My son turns 13 this year. As I consider what it means to have a teenager, I’ve also been thinking about what comes next. And, even though the event is still three years away, I’ve been considering the reality that my son will be driving soon.

As children grow, it’s clear that they become more expensive. Extracurricular activities cost more, and they never seem to stop eating, putting strain on your grocery bill. But it’s the car insurance that you might really need to plan for when it comes to budgeting for your growing teen.

According to research from InsuranceQuotes.com, adding a 16-year-old to your policy can result in a 96% spike to premiums. While the impact decreases over time, it’s still only a decrease to 60% by the time your teen reaches age 19. That’s pretty substantial.

Another consideration is the gender of your teen. Because I have a son instead of a daughter, I can expect to see higher rates than otherwise. While there are some states that don’t allow insurers to consider gender, the state I’ll be living in — Idaho — allows insurers to charge more for males than females. As a result, I’m likely to see a higher average increase in my premiums when my son starts driving.
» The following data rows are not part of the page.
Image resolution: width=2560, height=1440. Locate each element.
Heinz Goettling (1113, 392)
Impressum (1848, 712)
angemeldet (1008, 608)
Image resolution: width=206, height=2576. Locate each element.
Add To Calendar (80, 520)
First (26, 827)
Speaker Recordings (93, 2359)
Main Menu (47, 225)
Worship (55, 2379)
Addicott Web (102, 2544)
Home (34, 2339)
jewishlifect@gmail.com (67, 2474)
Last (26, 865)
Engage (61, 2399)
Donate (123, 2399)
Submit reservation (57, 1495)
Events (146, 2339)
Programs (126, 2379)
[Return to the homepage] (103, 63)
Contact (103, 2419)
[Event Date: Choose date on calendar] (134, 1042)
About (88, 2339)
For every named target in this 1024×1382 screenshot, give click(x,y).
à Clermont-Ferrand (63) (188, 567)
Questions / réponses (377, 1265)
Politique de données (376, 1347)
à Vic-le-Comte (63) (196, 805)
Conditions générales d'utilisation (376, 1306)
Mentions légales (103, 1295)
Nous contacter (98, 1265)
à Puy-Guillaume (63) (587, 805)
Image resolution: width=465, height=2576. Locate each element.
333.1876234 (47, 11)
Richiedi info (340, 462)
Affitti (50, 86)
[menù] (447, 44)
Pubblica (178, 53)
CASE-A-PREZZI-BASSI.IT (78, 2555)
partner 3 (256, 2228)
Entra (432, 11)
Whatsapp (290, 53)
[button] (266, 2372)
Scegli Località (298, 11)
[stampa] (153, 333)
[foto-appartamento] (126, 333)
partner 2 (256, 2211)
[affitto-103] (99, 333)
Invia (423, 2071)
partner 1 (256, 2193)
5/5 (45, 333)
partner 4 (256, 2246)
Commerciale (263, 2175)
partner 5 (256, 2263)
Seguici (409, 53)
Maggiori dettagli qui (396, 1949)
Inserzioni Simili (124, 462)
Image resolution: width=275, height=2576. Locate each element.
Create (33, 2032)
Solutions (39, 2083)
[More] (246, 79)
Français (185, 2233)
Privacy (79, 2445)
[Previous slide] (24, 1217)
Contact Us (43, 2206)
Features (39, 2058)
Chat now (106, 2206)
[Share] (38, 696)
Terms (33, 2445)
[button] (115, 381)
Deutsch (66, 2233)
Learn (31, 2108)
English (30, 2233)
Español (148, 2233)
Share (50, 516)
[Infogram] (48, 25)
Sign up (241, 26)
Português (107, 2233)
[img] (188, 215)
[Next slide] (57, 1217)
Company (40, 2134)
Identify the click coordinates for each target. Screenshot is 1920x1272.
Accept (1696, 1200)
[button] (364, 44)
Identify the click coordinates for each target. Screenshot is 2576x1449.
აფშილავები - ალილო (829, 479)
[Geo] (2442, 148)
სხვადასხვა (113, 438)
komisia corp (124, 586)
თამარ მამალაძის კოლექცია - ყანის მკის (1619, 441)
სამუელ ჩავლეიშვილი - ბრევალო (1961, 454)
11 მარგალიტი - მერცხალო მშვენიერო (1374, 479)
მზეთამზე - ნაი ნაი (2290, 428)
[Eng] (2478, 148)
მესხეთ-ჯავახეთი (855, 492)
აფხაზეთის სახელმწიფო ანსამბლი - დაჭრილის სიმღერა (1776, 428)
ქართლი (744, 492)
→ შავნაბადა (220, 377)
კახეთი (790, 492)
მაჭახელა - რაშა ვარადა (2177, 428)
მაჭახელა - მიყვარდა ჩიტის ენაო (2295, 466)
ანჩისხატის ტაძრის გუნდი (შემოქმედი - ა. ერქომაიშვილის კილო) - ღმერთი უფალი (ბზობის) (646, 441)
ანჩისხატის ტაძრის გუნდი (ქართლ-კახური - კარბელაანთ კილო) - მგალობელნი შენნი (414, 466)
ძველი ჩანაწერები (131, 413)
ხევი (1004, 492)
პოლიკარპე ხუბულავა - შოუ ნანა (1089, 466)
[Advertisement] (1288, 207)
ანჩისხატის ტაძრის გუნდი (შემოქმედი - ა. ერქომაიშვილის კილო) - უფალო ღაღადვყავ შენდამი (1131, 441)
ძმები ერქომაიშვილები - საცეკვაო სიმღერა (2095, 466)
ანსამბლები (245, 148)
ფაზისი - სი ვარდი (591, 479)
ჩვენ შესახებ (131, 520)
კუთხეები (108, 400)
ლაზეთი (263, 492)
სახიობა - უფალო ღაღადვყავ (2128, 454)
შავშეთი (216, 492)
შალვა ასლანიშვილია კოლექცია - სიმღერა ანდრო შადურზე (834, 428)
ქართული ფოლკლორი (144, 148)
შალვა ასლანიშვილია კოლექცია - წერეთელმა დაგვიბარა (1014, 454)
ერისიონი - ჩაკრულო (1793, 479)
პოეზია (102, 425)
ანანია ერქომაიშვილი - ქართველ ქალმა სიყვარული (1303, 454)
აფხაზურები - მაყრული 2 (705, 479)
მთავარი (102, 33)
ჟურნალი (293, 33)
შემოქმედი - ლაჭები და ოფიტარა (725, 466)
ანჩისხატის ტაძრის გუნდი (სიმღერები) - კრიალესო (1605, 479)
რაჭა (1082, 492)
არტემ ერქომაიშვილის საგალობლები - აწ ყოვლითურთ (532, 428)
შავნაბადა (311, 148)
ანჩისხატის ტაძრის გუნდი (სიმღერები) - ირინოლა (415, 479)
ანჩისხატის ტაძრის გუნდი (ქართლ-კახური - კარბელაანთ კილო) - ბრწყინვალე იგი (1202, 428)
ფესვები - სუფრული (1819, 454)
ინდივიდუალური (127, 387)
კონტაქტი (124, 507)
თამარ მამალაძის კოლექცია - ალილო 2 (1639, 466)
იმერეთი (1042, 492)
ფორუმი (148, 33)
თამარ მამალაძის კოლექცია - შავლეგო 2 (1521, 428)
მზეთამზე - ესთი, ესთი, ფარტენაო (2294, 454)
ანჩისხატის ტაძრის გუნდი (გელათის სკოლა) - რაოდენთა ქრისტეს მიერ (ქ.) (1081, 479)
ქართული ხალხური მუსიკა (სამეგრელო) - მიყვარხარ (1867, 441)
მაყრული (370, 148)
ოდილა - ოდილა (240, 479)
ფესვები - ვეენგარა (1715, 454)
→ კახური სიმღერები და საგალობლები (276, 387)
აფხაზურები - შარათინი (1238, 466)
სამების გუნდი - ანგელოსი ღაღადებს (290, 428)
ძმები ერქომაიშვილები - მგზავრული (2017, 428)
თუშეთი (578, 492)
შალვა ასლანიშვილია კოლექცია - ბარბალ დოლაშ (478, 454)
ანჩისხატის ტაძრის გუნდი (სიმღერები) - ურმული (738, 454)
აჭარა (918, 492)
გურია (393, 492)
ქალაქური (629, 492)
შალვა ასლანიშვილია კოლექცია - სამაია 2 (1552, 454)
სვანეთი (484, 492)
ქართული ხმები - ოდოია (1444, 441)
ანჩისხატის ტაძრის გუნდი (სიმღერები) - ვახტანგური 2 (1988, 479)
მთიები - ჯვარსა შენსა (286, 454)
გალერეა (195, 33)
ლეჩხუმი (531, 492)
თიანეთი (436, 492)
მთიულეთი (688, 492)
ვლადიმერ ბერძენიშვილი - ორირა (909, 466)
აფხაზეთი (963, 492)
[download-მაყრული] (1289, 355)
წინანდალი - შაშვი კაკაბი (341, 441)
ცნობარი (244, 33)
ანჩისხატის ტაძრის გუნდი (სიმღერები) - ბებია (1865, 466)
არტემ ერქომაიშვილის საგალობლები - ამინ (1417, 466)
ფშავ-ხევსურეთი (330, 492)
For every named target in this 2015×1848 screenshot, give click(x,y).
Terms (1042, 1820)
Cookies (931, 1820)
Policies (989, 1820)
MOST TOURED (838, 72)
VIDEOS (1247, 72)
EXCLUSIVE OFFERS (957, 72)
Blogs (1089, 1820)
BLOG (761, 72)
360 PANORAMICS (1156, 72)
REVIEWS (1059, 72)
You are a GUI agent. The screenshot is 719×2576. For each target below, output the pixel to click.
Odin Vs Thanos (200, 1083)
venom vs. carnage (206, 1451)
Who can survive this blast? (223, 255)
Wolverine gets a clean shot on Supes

Blunting the High Cost of Insuring Your Teenager

There are ways to reduce the cost of a teen driver when it comes to insurance. First of all, encourage your teen to drive responsibly. Accidents and traffic tickets only mean higher rates down the road. Over time, experience can lead to lower premiums when it doesn’t involve unsafe situations.

Another way to reduce the cost of insurance for a teen driver is to ask for a good student discount. Many insurers offer discounts to students that maintain good grades that average a B or higher. If your student manages to get even better grades, you might be able to see a bigger discount. A good student discount won’t completely offset the higher cost of insuring your teenager, but it can blunt some of the financial pain.

You can also encourage your teenager to take ownership of the situation. Make it clear that any increase to insurance premiums that come as a result of your teen’s behavior when driving has to come out of his or her pocket. So, if your child gets a speeding ticket and the insurance premium goes up by $50, that’s something your teen is responsible for. Many teenagers are more likely to behave responsibly if they know that they will have consequences to their actions — especially if money is involved.

It’s also possible to provide a reward. If your policy offers a good student discount, make it a point to provide your teen with some sort of compensation for helping keep the insurance rates lower. You can split some of the premium savings with him or her. This provides an incentive for your child to maintain good grades as well as make efforts to drive responsibly.

While there is likely no getting around the higher insurance costs of a teen driver, there are some things you can do to reduce the pain and ensure that your budget isn’t completely overwhelmed.